Android App high cpu usage and battery drain


I've been working on an android game for awhile now. I have the basic game implemented so now I'm going back and trying to optimize. It seems like the battery drain and CPU usage are too high for what I'm doing. I really only have my main thread and then all the drawing and updating is done on a separate thread.

Below is the code for the actual game thread that does updating and all the drawing. All of the actual code has been removed, what's left is what I've been experimenting with to figure out the abnormal CPU usage/battery drain.

So basically if I start the below thread with only an infinite while loop the app uses about 315mAh or about 9% of my phones battery in 30 minutes of use. If I start the thread with no code inside the run method so that it expires after one run through it uses roughly 70mAh or 2% of the phone battery in the same amount of time. The CPU usage also jumps from 2%-3% without the thread running to about 14%-15% when the thread running and just running the infinite loop.

To summarize it seems like running the thread with only an infinite while loop, that does nothing, increases the battery usage by 7% over 30 minutes. I don't see how this is possible and think I must be missing something. I'll keep working to figure this out but there's no more code to take out. If anyone has any suggestions or can provide some insight as to why this is happening I'd greatly appreciate it. Thanks in advance.

class InnerThread extends Thread
    {
        public InnerThread()
        {
            super();
        }

        public void run()
        {
           while(true){}
        }
    }

Solution

  • Loops with no delay or pacing are notorious for hogging CPU and battery. Think carefully about whether you really need to be processing continuously, or if once per frame, once per arbitrary time interval, or once each time some external event occurs would be sufficient. Try adding a small arbitrary delay in the loop, and you'll probably see an immediate improvement.

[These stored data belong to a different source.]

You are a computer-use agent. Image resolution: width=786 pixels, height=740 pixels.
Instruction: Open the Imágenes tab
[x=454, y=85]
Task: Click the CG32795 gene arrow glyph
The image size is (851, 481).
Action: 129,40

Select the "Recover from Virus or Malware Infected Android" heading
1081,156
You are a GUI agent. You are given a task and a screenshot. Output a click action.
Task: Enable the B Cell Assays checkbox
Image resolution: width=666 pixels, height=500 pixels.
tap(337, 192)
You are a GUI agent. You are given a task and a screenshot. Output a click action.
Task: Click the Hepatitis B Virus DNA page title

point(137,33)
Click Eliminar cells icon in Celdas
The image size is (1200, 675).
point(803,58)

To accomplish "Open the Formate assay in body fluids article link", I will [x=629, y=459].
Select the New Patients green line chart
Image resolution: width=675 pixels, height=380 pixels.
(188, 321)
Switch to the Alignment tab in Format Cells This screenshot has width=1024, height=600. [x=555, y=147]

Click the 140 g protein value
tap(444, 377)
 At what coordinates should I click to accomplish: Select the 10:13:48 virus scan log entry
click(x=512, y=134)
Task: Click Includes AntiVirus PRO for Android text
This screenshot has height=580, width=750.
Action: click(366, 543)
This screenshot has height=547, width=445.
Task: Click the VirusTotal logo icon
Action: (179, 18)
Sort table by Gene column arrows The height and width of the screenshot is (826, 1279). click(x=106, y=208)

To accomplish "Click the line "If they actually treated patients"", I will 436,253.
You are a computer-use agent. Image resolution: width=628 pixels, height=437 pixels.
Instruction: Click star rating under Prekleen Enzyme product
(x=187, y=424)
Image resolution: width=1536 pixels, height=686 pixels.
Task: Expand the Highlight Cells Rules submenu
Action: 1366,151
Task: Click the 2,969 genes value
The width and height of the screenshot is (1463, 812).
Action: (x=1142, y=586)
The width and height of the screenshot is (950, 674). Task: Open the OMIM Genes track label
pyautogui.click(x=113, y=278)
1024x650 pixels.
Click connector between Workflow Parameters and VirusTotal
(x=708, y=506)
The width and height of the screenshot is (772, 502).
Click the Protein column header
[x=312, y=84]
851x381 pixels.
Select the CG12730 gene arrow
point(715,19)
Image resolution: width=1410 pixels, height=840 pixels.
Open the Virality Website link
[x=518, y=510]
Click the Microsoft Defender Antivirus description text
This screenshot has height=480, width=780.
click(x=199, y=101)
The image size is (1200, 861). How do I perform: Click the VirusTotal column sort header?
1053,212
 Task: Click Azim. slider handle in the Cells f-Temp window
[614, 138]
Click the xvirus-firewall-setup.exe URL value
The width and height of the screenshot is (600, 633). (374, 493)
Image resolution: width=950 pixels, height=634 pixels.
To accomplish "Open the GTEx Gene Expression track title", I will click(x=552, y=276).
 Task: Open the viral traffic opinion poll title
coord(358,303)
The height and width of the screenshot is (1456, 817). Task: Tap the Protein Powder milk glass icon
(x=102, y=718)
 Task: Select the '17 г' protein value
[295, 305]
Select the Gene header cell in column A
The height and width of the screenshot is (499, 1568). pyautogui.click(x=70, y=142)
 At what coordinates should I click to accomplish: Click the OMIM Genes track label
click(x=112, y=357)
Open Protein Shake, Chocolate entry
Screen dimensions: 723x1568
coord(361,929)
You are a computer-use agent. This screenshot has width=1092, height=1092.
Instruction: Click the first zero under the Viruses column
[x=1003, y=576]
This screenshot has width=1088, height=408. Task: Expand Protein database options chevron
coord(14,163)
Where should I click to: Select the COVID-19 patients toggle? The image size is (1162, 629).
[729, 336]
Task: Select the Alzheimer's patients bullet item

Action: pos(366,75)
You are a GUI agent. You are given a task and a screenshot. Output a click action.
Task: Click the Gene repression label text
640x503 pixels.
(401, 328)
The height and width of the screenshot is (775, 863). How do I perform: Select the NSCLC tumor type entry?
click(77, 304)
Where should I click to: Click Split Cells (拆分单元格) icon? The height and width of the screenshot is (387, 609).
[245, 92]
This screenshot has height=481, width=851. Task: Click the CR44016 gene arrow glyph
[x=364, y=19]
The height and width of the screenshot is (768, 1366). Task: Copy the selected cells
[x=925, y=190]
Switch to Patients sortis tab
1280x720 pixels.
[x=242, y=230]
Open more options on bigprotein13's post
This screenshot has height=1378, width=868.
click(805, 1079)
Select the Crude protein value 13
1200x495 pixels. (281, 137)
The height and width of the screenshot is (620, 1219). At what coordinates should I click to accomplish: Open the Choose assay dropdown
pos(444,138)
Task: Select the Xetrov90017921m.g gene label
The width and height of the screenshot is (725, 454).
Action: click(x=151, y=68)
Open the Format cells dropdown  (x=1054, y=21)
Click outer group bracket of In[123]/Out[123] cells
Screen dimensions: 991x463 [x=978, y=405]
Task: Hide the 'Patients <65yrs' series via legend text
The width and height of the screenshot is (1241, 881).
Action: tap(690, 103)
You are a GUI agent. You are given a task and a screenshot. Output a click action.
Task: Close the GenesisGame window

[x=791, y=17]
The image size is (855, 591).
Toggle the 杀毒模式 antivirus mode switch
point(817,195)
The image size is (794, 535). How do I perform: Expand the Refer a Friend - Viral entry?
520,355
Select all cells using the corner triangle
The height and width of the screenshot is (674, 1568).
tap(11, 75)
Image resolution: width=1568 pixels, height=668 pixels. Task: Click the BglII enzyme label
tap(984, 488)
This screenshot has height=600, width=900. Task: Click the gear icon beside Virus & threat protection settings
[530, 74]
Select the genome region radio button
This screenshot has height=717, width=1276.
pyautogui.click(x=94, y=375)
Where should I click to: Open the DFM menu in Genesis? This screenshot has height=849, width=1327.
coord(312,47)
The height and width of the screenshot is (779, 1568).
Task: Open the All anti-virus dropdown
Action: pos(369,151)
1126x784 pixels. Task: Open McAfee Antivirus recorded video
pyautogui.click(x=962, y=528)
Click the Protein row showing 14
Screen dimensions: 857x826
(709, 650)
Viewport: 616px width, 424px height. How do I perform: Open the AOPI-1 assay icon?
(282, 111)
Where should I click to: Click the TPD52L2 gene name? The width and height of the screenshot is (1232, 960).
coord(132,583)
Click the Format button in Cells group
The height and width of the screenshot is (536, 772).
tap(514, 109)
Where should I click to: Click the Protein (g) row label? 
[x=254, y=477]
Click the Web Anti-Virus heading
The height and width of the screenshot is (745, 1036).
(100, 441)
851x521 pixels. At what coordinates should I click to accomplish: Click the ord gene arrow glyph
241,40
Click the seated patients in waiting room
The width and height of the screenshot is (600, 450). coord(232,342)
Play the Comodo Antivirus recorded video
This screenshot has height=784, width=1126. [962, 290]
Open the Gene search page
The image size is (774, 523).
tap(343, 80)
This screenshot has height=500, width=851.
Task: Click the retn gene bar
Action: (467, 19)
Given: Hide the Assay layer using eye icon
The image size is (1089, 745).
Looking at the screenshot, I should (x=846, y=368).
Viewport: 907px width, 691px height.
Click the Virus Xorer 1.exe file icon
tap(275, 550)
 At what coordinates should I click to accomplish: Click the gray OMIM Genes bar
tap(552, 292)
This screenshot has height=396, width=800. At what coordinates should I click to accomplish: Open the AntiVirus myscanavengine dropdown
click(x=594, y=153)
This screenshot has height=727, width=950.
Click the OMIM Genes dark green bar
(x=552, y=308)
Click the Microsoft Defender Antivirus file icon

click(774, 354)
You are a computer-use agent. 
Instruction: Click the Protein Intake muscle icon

    Many games use a main game loop. That's a searchable term. Basically, an endless loop performs some computations, draws a frame, then usually sleeps for some time. (See SystemClock.sleep() vs. Thread.sleep().) Your main loop could pass a frame number and timestamp to the rest of your code. You might compute the positions of moving objects every frame, but you could do more complex things like update the AI of your enemies only at certain intervals of time or frames. If you use a game engine like Unity, the main loop is still there, but you don't write it yourself. You just write the code that it calls every frame.